# New guy



## Wolf Fontaine (Dec 28, 2011)

Im very new to the world of predator hunting. At the moment I use doghouse blinds and sit in them at dawn and dusk, calling with a howling locator call, a still rabbit call by primos, and a randy anderson lil dog call. I have been out atleast 4 times and havent even seen one yet. I hunt on a corn field in NH and they come to the edge of the field, howl, and then never talk again. Any tips for a rookie?


----------



## youngdon (Mar 10, 2010)

Welcome to the foerum Wolf Fontaine

Quit howling...Most hunters don't know what they are saying to coyotes when they howl...usually it's , "I'm not a coyote at all but if you come over here I'll hurt you".... Wait at least two weeks to go back to that cornfield. Don't use smelly shampoos or colognes or soap...that goes for laundry soap too. Set up so that the wind won't blow your scent to them(if you know where they hang out and can't get closer) Get set up(get comfortable, chamber a round,safety ON, gun on your shooting sticks if you use them) and wait a few minutes then call a rabbit distress for a minute and then SIT STILL for five minutes and look around...turning your eyes then your head slowly...watch for movement.
Take a picture when you get one to post here with the story.


----------



## Wolf Fontaine (Dec 28, 2011)

thanks a bunch


----------



## Furtaker (Dec 11, 2010)

youngdon said:


> Welcome to the foerum Wolf Fontaine
> 
> Quit howling...Most hunters don't know what they are saying to coyotes when they howl...usually it's , "I'm not a coyote at all but if you come over here I'll hurt you".... Wait at least two weeks to go back to that cornfield. Don't use smelly shampoos or colognes or soap...that goes for laundry soap too. Set up so that the wind won't blow your scent to them(if you know where they hang out and can't get closer) Get set up(get comfortable, chamber a round,safety ON, gun on your shooting sticks if you use them) and wait a few minutes then call a rabbit distress for a minute and then SIT STILL for five minutes and look around...turning your eyes then your head slowly...watch for movement.
> Take a picture when you get one to post here with the story.

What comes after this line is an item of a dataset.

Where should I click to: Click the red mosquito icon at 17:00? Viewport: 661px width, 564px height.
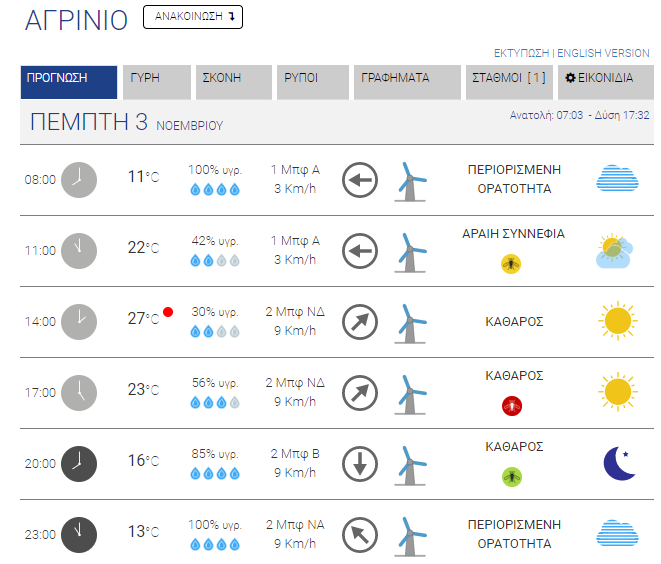[x=512, y=406]
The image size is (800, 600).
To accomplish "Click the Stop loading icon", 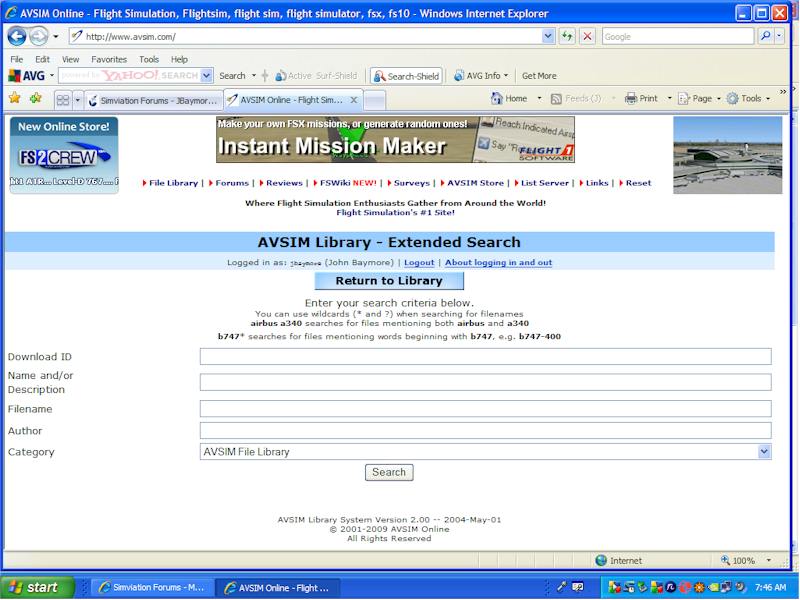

Get camo and stay out of the blinds as well. Don is right on the money wind wind wind! You will kill one if you are still and odorless.


----------



## Wolf Fontaine (Dec 28, 2011)

tried out a new stand, sprayed a little fox urine around me, made a few rabbit distress calls and within 10 minutes after calling had a MASSIVE fisher cat at about 100 yards. Took a shot and missed, but felt good to have called one in. 30 minutes later heard the yotes off about 2-300 yards off. They howled and yipped for about 5 minutes then shut up... I sat for about 45 minutes more and never saw or heard them, I did give 2 more sequences of rabbit. Do you think they made me or were just not interested, or what?


----------



## youngdon (Mar 10, 2010)

Are these the same yotes you've been calling but from a different location ? If so they know you and your habits. If they are different yotes(are you sure?) the shot may have given you away. It usually does but not always. Coyotes will most always eat especially a pack of them, and they are very curious. So I'd guess you were made.


----------



## Wolf Fontaine (Dec 28, 2011)

nope i think its a different pack of yotes. I have a river behind me and they came from the riverbank while the others lives and bed in opposite directions.... i think


----------



## bones44 (Jan 7, 2011)

Welcome to PT wolf fontaine !!


----------



## Mattuk (Oct 16, 2010)

Welcome Wolf Fontaine, you've come to the right place!


----------



## catcapper (Feb 11, 2010)

Yep---"Busted"

Your gonna have to come up with a wayyyy different plan if your gonna pop those dogs. Sounds like their start'in to figure thats a no-no spot. I could be wrong but---I never am.lol.


----------



## youngdon (Mar 10, 2010)

What about that time that you thought you were wrong Dave......


----------



## Wolf Fontaine (Dec 28, 2011)

So despite my greatest efforts my dad refuses to accept that the yotes have us found out. His proposed solution is that we put me in a seperate one man blind while him and my bro sit in the old doghouse. I have a map how to I attatch it to my post? Ill mark where the yotes have been sounding from and where my dad wants the new blind... ugh


----------



## youngdon (Mar 10, 2010)

Can you copy and paste it to your post ?


----------



## Wolf Fontaine (Dec 28, 2011)

i have it saved as a picture...


----------



## youngdon (Mar 10, 2010)

Click as you would to start a post then click more reply options, then "browse" at the bottom and find your picture ( I don't know where you have it saved) right click will let you choose to "preview" (in case you have more than 1 to choose from) or "select" will put it in the window by the paperclip then click "attach this file" and wait for it to show in the space below then click " add reply"


----------



## Wolf Fontaine (Dec 28, 2011)

got it thanks youngdon


----------



## Antlerz22 (Apr 18, 2011)

youngdon said:


> What about that time that you thought you were wrong Dave......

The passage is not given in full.